Queues, background jobs, API integration, metrics, A/B testing, monitoring, legacy code… with such a diverse set of tech ingredients in the project, we thought it would be an interesting case to share. Let’s examine the approach we took and have an overview of the architecture to implement it.
How Google CTS works
In a nutshell, first you push all of your job base to CTS through their REST API. Later, you query your data with text and various optional filters such as location or salary range. Google seems to have done a good job at modeling the job search. One can see the API entities are well designed and very specific to the domain of job searches. The API also accepts feedback of usage information, which is used by the AI machine to improve the quality of our future search results.
From the beginning, the plan was to integrate CTS with our job platform in a way we could A/B test the performance of the current home-baked ElasticSearch implementation against Google CTS. With the results in hand we could then decide which one to keep.
The system can be split roughly into three main components:
Job base indexing: a background process to push our job base data to Google CTS (around 400,000 currently active jobs from a total of 20 million).
Frontend integration: forwards search queries to CTS and display results to users.
Feedback user actions: feeds CTS’s artificial intelligence with usage information from our clients behaviours.
Below we review each of these in detail.
Job base indexing
The job base indexing background job can be triggered in two different ways:  whenever a job gets updated in the database a message is queued in kafka which triggers subsequent processing or  someone runs a terminal command with specific parameters to sync a group of job records.
The frontend integration uses two APIs: the autocomplete suggestions API and the job search API. For every keystroke on the text field, we fire a request to Google’s suggestions API. We use a Google Cloud Function to proxy those calls because credential requirements prevent us from calling the API directly.
For the job search queries, we directly request our main application and, from there, the main app synchronously queries the Google CTS API.
Feedback users actions
We already had a system in place to track important user actions. It pushes messages to a Kafka topic regarding events such as job posts displayed, job application button clicks, and searches performed by users. All we had to do to send this information to Google’s API was to spin up some Kafka consumers in the background. These consumers read messages from the topics, change the data to a suitable format, and push the events to Google’s API.
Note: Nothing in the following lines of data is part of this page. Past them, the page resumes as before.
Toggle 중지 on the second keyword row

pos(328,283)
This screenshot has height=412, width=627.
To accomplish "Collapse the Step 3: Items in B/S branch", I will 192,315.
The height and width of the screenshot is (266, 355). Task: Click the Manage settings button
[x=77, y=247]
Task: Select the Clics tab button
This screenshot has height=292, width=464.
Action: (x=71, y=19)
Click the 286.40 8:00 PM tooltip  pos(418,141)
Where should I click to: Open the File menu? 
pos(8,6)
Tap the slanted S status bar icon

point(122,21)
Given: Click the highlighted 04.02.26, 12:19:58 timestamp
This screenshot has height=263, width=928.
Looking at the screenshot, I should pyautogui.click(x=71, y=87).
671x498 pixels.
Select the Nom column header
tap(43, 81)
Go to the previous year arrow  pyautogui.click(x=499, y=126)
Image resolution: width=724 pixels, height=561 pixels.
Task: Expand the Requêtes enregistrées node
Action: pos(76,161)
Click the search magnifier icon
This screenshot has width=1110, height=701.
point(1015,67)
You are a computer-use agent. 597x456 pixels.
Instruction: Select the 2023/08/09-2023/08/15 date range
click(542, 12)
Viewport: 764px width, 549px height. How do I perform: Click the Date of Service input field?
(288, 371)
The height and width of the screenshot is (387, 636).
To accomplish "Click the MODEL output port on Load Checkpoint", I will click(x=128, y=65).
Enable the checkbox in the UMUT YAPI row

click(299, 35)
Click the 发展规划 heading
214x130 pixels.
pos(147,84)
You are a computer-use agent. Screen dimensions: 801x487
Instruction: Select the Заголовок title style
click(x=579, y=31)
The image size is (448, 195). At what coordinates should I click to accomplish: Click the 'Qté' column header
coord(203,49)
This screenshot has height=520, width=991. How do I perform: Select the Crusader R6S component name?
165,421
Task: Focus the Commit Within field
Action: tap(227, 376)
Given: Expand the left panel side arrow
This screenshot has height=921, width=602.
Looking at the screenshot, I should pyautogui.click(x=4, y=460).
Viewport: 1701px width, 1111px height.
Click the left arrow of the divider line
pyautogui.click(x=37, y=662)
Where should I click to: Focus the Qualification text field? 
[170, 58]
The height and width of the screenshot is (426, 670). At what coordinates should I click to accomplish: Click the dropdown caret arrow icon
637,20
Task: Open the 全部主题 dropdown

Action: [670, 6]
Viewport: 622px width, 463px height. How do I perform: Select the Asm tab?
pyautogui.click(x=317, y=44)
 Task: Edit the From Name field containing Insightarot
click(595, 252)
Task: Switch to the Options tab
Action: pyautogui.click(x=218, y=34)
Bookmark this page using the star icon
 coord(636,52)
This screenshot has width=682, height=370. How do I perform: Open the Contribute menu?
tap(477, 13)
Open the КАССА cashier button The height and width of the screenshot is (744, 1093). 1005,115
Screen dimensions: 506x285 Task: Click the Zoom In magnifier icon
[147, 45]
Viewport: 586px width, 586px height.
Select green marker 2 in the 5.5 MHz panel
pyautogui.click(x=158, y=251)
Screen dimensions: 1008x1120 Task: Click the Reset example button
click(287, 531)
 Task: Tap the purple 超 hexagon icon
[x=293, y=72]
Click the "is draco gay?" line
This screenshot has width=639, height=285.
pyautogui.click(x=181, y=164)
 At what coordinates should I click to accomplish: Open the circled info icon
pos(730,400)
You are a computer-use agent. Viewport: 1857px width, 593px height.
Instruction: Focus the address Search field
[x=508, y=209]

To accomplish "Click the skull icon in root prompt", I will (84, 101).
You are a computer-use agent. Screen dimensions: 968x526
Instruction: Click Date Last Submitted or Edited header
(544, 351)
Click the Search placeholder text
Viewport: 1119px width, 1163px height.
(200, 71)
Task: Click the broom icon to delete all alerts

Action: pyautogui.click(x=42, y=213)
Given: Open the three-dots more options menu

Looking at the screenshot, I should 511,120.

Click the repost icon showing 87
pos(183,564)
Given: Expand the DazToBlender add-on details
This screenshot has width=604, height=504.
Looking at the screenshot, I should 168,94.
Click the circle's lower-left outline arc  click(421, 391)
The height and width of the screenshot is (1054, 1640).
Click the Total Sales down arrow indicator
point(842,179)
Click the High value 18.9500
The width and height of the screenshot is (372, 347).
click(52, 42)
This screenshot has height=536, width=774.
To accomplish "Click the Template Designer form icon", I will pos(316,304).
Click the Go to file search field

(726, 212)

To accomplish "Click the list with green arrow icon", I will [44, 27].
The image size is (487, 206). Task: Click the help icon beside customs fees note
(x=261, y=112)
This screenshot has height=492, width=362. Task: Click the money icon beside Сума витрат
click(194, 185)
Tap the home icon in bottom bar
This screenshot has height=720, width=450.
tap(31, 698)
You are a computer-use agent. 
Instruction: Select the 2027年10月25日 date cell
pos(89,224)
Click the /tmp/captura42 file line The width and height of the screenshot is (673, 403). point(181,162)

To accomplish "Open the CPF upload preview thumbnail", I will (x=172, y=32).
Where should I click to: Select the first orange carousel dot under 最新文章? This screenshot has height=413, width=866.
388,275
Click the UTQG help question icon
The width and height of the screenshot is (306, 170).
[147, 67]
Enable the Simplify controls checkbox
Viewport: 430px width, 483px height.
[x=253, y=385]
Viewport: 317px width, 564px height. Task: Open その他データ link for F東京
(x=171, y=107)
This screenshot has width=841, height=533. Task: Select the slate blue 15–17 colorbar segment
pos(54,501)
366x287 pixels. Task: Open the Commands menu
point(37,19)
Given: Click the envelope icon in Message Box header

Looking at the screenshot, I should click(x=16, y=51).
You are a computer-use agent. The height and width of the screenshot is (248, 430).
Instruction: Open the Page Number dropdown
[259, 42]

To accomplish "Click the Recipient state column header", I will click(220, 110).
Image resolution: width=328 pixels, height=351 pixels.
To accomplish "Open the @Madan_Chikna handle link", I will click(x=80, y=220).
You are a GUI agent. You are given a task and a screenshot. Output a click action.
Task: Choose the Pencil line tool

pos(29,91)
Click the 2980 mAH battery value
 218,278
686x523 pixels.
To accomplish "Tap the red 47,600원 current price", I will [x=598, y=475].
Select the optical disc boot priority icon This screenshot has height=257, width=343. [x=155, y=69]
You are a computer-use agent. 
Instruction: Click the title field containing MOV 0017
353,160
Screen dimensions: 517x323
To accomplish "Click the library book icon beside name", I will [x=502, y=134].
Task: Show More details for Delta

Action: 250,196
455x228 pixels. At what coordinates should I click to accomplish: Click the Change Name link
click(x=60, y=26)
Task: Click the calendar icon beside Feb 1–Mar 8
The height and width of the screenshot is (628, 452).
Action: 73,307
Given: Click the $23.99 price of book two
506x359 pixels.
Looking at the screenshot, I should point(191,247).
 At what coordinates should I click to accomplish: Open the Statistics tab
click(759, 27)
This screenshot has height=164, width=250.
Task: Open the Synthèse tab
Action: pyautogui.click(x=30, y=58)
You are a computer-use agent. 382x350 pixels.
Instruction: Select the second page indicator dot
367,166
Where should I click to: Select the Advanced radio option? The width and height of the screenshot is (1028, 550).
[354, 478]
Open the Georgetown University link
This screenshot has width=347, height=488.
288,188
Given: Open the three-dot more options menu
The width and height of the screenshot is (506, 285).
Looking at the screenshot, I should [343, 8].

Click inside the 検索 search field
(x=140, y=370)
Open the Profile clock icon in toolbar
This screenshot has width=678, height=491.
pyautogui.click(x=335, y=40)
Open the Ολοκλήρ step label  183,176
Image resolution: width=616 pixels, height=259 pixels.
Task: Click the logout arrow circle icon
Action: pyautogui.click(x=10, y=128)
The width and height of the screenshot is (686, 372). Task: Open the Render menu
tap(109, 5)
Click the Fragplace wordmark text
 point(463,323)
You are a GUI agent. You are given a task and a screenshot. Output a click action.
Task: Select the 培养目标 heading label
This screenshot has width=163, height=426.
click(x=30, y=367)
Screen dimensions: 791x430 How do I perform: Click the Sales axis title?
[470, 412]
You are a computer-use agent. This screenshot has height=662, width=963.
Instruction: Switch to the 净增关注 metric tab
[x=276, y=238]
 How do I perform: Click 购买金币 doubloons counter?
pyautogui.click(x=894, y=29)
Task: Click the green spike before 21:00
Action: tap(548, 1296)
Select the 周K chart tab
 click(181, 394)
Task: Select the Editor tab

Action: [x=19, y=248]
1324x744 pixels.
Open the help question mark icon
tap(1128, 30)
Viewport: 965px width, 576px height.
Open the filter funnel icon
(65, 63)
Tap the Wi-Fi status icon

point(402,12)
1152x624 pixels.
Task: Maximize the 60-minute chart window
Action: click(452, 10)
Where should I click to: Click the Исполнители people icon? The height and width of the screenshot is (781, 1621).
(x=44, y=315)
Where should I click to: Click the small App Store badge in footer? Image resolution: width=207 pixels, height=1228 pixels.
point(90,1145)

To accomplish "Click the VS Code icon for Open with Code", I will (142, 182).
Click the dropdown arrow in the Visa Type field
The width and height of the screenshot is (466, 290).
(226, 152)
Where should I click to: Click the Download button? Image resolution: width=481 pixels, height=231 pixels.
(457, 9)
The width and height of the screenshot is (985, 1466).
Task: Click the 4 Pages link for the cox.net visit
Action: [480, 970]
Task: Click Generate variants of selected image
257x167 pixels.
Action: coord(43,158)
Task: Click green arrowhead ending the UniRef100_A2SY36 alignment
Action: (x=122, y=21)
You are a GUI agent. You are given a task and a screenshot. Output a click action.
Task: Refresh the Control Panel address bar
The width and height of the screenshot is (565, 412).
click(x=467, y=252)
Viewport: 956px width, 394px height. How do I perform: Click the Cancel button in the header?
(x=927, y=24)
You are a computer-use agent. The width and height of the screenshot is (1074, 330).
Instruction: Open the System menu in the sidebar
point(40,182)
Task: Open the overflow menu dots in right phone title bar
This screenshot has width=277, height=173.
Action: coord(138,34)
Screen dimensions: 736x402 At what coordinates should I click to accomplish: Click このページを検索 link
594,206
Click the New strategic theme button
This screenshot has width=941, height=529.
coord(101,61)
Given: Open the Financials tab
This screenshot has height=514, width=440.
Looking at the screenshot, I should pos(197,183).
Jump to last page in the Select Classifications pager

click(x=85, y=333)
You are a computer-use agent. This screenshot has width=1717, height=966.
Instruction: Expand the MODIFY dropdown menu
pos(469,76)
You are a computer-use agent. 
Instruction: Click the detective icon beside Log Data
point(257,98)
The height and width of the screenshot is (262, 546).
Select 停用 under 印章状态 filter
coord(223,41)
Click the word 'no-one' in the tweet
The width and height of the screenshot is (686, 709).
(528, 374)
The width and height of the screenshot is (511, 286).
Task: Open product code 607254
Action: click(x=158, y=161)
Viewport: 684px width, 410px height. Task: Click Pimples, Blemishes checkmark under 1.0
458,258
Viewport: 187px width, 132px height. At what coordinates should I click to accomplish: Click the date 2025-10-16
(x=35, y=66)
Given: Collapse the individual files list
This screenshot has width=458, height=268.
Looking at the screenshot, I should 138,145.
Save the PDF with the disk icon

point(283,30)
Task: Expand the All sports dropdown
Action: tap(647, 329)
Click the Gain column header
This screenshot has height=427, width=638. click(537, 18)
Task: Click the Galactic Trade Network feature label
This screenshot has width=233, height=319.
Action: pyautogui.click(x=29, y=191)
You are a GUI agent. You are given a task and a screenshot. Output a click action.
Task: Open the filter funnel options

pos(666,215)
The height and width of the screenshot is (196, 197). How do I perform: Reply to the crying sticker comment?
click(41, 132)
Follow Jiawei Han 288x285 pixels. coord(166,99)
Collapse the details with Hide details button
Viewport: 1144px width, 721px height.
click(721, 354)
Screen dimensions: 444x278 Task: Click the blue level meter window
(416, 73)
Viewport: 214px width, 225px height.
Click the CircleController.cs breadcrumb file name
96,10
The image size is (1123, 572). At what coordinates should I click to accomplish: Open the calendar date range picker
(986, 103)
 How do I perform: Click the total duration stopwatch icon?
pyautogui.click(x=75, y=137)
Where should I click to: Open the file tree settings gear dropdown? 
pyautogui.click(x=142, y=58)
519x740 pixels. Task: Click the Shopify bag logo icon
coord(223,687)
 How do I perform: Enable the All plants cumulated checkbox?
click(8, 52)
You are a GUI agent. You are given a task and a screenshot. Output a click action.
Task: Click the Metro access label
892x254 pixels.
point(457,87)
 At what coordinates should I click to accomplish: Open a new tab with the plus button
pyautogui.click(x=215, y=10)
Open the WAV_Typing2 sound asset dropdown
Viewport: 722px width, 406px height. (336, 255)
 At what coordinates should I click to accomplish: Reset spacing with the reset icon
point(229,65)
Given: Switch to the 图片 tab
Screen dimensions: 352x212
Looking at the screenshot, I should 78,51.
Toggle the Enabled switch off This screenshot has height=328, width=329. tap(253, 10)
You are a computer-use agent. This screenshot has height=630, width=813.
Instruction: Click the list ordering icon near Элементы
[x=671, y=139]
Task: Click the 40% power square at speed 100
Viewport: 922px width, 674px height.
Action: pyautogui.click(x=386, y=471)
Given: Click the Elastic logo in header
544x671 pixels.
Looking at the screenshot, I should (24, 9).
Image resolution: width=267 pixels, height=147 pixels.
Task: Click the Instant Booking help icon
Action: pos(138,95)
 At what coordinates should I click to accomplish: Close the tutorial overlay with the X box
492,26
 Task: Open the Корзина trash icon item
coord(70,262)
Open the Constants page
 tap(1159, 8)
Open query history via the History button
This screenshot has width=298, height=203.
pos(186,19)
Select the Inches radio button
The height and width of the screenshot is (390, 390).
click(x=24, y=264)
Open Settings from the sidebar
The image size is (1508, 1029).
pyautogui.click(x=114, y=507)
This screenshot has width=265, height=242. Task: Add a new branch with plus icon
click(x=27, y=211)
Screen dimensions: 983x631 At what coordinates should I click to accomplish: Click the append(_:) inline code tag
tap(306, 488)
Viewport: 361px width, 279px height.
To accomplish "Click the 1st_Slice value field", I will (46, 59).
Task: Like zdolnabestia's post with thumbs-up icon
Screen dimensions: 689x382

Comparing search engines is not a trivial task. For that we thought deeply about the goals of our job search feature and what metrics we could use to evaluate it. We established a number of key performance indicators (KPI), amongst which are the ones we are most interested in:
Number of zero-click searches
Sometimes our users perform searches and don’t click anything. Maybe they realized they could apply an additional search filter, or Maybe the are not very motivated by the results. Whatever the reasons might be, we see significant difference between the two engines. In the first page of the results, roughly 90% of CTS daily searches have no clicks, against only 80% for ES.
Click / search ratio
The ratio between the number of searches and the number of clicks. Alone it might not be very meaningful. Is more clicks better? Maybe it means users are more engaged (which would be better), or maybe they have to work harder to find what they are looking for (which would be worse). In our case, we see users exposed to ES results click significantly more then the ones exposed to CTS. This information is not so meaningful on its own, but will be very useful when paired with other KPI’s we are still collecting.
Total number of job applications
It is fair to assume that the search engine with the best results would result in more of our users applying for jobs. This would be a good example of an objective indicator. We are still collecting the data and have no conclusions yet.
We are still running the A/B test to collect enough performance and user behavior data to make a decision. Naturally, we are not going to base our decision solely on performance. We will also factor in other aspects such as support from the vendors and direct costs as well indirect costs like server maintenance.